Dataset entries:
☆ ☆ ☆ ☆ ☆
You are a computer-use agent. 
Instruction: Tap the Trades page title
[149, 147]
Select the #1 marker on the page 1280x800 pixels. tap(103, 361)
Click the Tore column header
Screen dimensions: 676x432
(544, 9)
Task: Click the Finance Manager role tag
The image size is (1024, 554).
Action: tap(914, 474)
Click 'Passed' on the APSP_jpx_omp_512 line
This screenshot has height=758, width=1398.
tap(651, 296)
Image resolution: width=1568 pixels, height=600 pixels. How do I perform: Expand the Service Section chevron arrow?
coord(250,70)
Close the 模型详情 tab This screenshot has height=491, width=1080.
☆ ☆ ☆ ☆ ☆
Problem description> Each entry shown above should be copied out exactly.

Task solution>
You are a computer-use agent. 
Instruction: Tap the Trades page title
[149, 147]
Select the #1 marker on the page 1280x800 pixels. tap(103, 361)
Click the Tore column header
Screen dimensions: 676x432
(544, 9)
Task: Click the Finance Manager role tag
The image size is (1024, 554).
Action: tap(914, 474)
Click 'Passed' on the APSP_jpx_omp_512 line
This screenshot has height=758, width=1398.
tap(651, 296)
Image resolution: width=1568 pixels, height=600 pixels. How do I perform: Expand the Service Section chevron arrow?
coord(250,70)
Close the 模型详情 tab This screenshot has height=491, width=1080.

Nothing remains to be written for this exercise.